Gov. Steve Beshear and community college officials on Monday discussed funding for a proposal to finance critical building projects throughout the state's community college system.
The governor and Michael McCall, Kentucky Community and Technical College System president, spoke in Frankfort about the plan, the KCTCS BuildSmart Investment for Kentucky Competitiveness. Beshear introduced the idea in his Jan. 21 state budget proposal. The investment would be the largest since the system's foundation and the first time community colleges could use agency bonds to fund construction. The last three biennial budgets have passed with no new capital improvements for the system, he said.
"Our community and technical college system is one of the most important tools in building a stronger, more agile and adaptable workforce," Beshear said.
He said the proposal includes the use of $145.5 million in agency bonds, 75 percent of the cost, to invest in campus improvements, one critical project at each of the 16 colleges. The other 25 percent would be raised from the local communities, through public or private sources, for a total of $194 million in construction. The bonds would not affect taxpayer revenue in the General Fund.
McCall said the 25 percent could be raised from a capital fee assessed to students throughout the system. The increase was set at $8 per credit hour beginning next fall, but system officials worked with the Council on Postsecondary Education on a system that would increase fees by $4 per credit hour this fall, then $4 the following fall. He said the added cost represents a compromise between the impact on students and completing necessary building projects.

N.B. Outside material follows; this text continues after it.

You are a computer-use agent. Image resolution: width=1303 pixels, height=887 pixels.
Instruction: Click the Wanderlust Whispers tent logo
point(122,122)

"This investment is a perfect example of a public/private partnership and builds upon the strong connections our colleges have forged with their local business communities," he said.
West Kentucky Community & Technical College would receive $7.5 million toward renovation of the nearly 30,000 square-foot former Kitchens Inc. facility on Harrison Street that would complete the Paducah School of Art and Design Lower Town campus. President Barbara Veazey said the governor's proposal represents an important step in giving community colleges the same opportunities as four-year universities.
"It's a bold step for the community college system to have bonding authority," she said. "We are keeping fees and tuition as low as possible and balancing that with important building projects."
She said that the increase would be the first student fees in community college history and the phased-in approach, along with the large number of students on financial aid and scholarship funds, would allow the college to reduce the impact on students. Veazey added, unlike WKCTC, which has begun its fundraising campaign, many colleges won't start building projects on July 1.
Paducah School of Art and Design Dean Paul Aho said the proposed budget represents a pivotal step in development of the Lower Town campus, which will strengthen the connection between the college and the community.
"It's a historic moment for the community college system, it's big for the schools and big for Paducah," he said. "The funding positions the system for future growth and transformation."
Aho said the fees are not too onerous and hoped that students understand that the positives of a cohesive art campus outweigh the two-year cost.
"There is strength in numbers, and we need a buy-in by all parties to see the value of it for students locally and around the state," he said.